Miller's framing implies that CRE firms overrate the uniqueness of their data. The deeper truth, supported by McKinsey, CBRE, and Cushman & Wakefield research, is that most of the value in CRE comes from execution and relationships, not raw data. A rent roll is not a moat. A T12 is not a moat. The relationships, the deal sourcing engine, and the operating playbooks are. Treating standard CRE financials as crown jewels often blocks adoption without offering any real competitive protection. According to Cushman and Wakefield's analysis, the firms pulling ahead are the ones treating AI as an operating layer across the business, not a one-off experiment.

What This Means for CRE Investors in 2026

The macro picture is unambiguous. The AI in real estate market is projected to reach $1.3 trillion by 2030 at a 33.9% CAGR. 92% of corporate occupiers have already initiated AI programs, but only 5% report achieving most of their AI program goals. CRE sales volume is forecast to increase 15 to 20% in 2026, and the firms that can underwrite, close, and operate faster will capture disproportionate deal flow. The data fears Ben Miller called out are the single biggest barrier to closing that capability gap.

The capital is moving with or without CRE. Anthropic's enterprise revenue has surged dramatically through 2026 as agentic AI shifts from experiment to operating layer. See our coverage of Anthropic's enterprise surge and what it means for CRE investors for the full picture. The investors who treat AI deployment as a 2026 operating priority, not a 2027 maybe, will compound the lead they already hold.

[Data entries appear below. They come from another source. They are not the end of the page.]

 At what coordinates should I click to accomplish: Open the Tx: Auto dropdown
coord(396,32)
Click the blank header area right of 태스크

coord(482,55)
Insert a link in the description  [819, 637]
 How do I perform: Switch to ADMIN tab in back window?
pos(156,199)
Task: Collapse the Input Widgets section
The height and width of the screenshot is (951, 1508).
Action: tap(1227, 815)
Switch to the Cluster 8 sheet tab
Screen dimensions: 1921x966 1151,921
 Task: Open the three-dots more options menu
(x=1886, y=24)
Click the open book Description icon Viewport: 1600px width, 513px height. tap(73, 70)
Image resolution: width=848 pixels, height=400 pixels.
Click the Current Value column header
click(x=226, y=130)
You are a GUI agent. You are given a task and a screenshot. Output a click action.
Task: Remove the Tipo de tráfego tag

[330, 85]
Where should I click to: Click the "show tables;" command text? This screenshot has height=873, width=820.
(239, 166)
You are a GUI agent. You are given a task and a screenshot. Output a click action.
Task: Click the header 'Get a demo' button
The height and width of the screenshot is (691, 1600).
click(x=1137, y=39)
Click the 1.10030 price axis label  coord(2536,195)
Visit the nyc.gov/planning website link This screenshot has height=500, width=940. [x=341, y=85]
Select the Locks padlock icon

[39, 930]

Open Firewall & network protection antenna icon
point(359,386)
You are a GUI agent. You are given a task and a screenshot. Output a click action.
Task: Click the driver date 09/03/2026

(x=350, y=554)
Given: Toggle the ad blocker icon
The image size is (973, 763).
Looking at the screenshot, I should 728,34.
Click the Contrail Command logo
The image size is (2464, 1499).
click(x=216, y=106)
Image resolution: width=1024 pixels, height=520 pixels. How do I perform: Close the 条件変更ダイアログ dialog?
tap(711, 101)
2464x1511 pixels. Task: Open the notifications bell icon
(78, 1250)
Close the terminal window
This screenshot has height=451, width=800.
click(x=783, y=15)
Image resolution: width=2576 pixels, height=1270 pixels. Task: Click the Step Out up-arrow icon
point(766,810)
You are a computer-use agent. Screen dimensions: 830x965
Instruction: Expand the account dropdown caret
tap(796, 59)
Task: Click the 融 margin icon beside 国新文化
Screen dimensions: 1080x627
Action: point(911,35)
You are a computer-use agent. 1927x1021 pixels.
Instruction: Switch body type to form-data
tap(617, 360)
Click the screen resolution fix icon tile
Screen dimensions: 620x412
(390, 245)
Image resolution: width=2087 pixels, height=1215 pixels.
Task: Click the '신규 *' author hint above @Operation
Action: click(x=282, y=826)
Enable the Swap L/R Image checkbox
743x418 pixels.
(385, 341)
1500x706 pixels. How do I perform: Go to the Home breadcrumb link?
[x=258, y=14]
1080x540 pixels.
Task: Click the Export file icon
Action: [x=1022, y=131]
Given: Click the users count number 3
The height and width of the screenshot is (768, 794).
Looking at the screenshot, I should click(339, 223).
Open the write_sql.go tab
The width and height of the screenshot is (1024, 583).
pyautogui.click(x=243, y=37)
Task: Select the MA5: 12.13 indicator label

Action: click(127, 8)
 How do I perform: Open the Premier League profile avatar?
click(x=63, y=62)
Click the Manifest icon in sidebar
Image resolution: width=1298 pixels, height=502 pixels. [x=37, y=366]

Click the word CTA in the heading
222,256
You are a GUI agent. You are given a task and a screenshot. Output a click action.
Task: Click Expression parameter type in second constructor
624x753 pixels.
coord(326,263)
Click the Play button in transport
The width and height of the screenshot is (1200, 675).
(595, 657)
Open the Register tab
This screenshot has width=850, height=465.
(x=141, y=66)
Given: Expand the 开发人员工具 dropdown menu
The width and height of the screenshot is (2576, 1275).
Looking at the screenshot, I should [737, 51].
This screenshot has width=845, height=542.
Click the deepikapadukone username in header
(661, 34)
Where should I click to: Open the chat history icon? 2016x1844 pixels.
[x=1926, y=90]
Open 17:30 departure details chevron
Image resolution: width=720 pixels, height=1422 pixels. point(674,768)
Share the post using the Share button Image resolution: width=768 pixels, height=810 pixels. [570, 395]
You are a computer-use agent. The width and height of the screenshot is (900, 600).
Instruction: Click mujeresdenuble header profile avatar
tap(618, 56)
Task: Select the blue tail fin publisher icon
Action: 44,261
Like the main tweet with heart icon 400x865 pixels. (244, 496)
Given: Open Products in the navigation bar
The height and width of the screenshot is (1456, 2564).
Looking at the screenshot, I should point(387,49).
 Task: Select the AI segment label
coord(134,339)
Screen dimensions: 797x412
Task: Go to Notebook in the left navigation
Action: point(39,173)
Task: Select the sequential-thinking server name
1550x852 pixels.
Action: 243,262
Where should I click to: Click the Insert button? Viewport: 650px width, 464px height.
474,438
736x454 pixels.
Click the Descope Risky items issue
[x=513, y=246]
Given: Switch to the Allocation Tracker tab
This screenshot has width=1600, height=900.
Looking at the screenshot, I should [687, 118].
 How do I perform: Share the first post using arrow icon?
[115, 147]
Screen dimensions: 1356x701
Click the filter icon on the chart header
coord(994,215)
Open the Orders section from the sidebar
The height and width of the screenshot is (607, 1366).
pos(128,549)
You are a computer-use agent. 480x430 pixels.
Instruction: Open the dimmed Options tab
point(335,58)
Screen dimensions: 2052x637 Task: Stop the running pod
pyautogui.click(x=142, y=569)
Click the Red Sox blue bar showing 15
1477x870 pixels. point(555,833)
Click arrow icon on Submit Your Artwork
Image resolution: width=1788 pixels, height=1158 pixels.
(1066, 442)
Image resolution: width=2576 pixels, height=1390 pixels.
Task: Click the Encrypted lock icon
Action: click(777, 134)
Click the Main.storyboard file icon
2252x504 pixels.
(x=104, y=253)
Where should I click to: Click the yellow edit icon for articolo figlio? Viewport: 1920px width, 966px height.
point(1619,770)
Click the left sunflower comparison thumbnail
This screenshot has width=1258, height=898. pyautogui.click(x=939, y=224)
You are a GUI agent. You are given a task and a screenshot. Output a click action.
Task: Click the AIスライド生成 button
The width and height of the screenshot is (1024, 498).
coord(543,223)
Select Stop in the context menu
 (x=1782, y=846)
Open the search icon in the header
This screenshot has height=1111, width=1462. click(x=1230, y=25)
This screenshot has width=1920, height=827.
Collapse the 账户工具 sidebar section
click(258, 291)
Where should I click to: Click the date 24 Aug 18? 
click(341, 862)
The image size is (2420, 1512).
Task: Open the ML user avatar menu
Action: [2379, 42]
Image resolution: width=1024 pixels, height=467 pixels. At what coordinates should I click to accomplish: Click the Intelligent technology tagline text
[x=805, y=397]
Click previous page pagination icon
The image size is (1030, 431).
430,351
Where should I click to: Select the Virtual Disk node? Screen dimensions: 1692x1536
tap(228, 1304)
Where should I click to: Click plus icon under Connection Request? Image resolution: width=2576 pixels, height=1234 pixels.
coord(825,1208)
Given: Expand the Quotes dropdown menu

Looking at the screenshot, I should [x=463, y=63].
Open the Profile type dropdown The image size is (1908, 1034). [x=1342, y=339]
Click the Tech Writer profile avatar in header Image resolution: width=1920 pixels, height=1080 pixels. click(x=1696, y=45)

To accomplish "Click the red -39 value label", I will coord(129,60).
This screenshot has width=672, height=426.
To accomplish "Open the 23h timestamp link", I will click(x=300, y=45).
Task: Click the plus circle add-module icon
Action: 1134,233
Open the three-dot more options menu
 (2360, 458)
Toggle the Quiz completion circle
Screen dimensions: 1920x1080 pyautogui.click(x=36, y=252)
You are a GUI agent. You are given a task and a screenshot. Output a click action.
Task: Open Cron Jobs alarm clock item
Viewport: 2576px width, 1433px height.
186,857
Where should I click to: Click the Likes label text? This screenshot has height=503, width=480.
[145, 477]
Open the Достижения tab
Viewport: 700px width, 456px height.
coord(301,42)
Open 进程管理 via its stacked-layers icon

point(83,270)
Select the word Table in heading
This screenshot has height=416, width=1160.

Frequently Asked Questions

Q: Will Anthropic or OpenAI train their models on the data I upload?

A: Not under enterprise plans. Anthropic's Claude for Work, ChatGPT Enterprise, and Gemini for Workspace all contractually commit not to use customer data for model training. Consumer plans have different defaults, which is why enterprise procurement matters for CRE firms.

Q: What does "data-ready" mean in the Keyway survey?

A: Data-ready means your organization's core data (rent rolls, T12s, lease abstracts, deal pipelines, market comps) is consistently formatted, current, and accessible in a way that AI tools can consume without manual cleanup. The Keyway 8% figure shows that almost no CRE firms have reached this bar yet.

Q: What is the fastest way for a CRE firm to move from AI pilot to enterprise deployment?

A: Focus on one high-leverage workflow (underwriting memo drafting, lease abstraction, or OM summarization), measure cycle time and analyst hours saved over 60 to 90 days, and only then expand to additional use cases. Trying to do everything at once is the most common reason pilots stall.

Q: Are the data security concerns about Claude and ChatGPT legitimate or overblown?

A: They are legitimate if you are using consumer-tier accounts, and largely addressable if you are using enterprise-tier plans with proper data-handling controls, vendor diligence, and a documented data-use policy. Treat the question as a procurement and contracting issue, not a binary "AI is safe or unsafe" question.

Q: How fast is the CRE AI adoption gap closing?

A: Slowly at the enterprise-deployment level (9% per the Keyway survey) but quickly at the pilot level (nearly 50%). Industry consensus suggests the gap will narrow materially in 2026 and 2027 as enterprise procurement and data infrastructure catch up to staff-level usage.